The 2019 legislative session adjourns

A convoluted and sometimes divisive 2019 legislative session came to an end Thursday afternoon, after 95 days under the Statehouse rotunda.

Before the gavel fell at 4:20 p.m., the Senate unanimously — if somewhat reluctantly — passed House Bill 297, the 2019-20 State Board of Education budget.

The House killed the original State Board budget on March 7. After that, budget-writers rewrote it and reduced funding by $750,000 to reflect a different House vote to kill a school turnaround bill.

Overall, the State Board budget includes $5.6 million in general fund spending, down 11.9 percent from this year.

Notably, the budget contains $100,000 to launch Gov. Brad Little’s new K-12 task force.

Sponsoring Sen. C. Scott Grow, R-Eagle, said the new task force will be called on “to evaluate the next steps in strategic funding of public schools for the future.”

Senate Education Committee Chairman Dean Mortimer, R-Idaho Falls, voted in favor of the budget, but said he regrets that it contains funding cuts and no new money to help struggling schools.

“This bill basically hurts education,” Mortimer said.

Sen. Grant Burgoyne agreed, but also voted to pass the budget.

“I think this budget is obviously inadequate, but it is all we can do and this is where we have come to in this session, I guess,” said Burgoyne, D-Boise.

The House passed the State Board budget Wednesday. It heads next to Little’s desk for final consideration.

The session ended with some fireworks. The Senate again killed three bills aimed at renovating House office spaces and allowing the state to purchase additional office space adjacent to the Statehouse. Then the House killed Senate Bill 1215, a bill designed to formalize the Legislature’s work to approve agency rules. Shortly thereafter, the House adjourned for the year, seemingly allowing all administrative rules to expire this summer.

Earlier Thursday, Sen. Todd Lakey, R-Nampa, suggested the death of the rules bill could require Little to approve all rules on a temporary basis, “or perhaps (convene) a special session” to address the issue. On Wednesday, Boise State Public Radio’s James Dawson reported if all rules are allowed to expire, it could cost the taxpayers $400,000 to have more than 8,000 pages of rules printed in the Administrative Bulletin for public notice, if the current per-page fee rate is charged.

In his post-session press conference, House Speaker Scott Bedke, R-Oakley, confirmed the rules will expire. That is likely to trigger a wholesale revisiting of the each of the rules by Little and the executive branch. Bedke added that it is “certainly within (Little’s) prerogative to reissue them in a temporary way.”

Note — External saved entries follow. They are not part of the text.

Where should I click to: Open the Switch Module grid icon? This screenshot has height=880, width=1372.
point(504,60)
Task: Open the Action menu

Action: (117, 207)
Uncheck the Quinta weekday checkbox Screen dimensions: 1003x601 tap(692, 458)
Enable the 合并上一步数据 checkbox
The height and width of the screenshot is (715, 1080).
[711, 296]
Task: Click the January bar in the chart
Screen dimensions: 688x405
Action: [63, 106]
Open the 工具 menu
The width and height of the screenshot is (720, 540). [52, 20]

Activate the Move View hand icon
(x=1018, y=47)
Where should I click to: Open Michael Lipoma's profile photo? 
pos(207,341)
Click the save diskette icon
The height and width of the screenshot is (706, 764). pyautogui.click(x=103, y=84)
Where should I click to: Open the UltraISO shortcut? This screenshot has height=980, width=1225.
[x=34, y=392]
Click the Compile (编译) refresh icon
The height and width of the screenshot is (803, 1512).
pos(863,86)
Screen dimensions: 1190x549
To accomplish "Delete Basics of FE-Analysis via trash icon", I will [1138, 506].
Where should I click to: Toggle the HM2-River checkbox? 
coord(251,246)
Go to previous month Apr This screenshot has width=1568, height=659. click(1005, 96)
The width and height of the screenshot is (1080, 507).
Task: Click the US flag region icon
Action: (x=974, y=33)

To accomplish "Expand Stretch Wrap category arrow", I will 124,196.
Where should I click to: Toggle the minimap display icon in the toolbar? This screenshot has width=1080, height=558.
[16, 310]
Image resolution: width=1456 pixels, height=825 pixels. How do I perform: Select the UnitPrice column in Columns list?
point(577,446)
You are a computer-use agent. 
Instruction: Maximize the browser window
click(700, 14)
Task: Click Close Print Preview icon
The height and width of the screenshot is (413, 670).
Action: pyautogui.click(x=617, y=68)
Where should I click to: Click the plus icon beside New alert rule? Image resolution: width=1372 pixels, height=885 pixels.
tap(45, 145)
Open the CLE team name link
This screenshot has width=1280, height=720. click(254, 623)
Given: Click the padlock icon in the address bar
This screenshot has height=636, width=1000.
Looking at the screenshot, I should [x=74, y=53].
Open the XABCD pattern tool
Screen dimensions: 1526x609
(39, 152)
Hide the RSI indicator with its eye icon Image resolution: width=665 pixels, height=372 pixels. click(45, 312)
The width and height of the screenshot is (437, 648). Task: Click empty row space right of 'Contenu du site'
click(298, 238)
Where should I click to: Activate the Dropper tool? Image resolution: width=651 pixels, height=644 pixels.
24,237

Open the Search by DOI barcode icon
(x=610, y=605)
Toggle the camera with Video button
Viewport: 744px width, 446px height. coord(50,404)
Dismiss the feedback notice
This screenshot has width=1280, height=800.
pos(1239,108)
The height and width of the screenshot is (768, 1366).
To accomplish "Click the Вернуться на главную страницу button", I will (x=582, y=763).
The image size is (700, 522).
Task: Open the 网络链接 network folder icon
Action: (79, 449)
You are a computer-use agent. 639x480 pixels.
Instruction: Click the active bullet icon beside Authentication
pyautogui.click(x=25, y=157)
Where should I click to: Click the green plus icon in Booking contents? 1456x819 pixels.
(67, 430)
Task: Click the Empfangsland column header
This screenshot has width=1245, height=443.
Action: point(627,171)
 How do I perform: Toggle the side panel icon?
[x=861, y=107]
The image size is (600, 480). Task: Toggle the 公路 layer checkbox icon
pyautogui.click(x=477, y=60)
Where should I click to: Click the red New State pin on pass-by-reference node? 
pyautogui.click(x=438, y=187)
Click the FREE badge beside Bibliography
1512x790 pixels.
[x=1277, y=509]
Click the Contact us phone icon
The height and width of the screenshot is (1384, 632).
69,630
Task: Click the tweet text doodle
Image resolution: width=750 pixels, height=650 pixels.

If Little reissues all rules temporarily, that would likely require the 2020 Legislature to review every rule — both new and long-established existing rules. Rules carry the force of law, and affect everything from public school academic standards to immunization rules, state fees, Medicaid guidelines and much more.

Because the rules can be published online, Bedke said the cost and burden likely won’t be as bad as initially thought this week. However, he did say a comprehensive rules review next year would be an extra burden for legislative committees and state rules administrators.

After watching the House Education Committee spend nearly two months scrutinizing rules this year, Rep. John McCrostie, D-Garden City, worried the process will be neither simple nor easy.

“It’s mammoth, and the consequences could be gargantuan,” McCrostie said.

The rules debate was one of the last fights keeping legislators in session and does have education implications. In recent years, lawmakers have approved Common Core standards and school science standards through rule.

Throughout the session, House members grumbled over the rules process. They say the process that allows pending rules to pass with the approval of just one legislative chamber allows the Senate to overrule the House.

The debate became particularly contentious in each of the past two years. In 2018, the Senate approved new science standards after the House unsuccessfully attempted to remove supporting content and several references to climate change and fossil fuels. Then, earlier this year, the Senate approved rules governing high school graduation requirements and math requirements, while the House made unsuccessful efforts to reject portions of those rules.

The session ran 95 days, the longest since 2009, when legislators labored for 117 days. In 2017 and 2018, the legislative session adjourned on the 80th day.

Even the end-of-session traditions and ceremony illustrated the friction between the House and the Senate. As is custom, the House appointed a committee of three lawmakers to inform the Senate that their business was finished for the year. But in a break with tradition, Bedke did not dispatch two Republicans and a Democrat, instead sending three Democrats across the rotunda.

“It’s a long road that does not have a turn in it,” Bedke said during a break.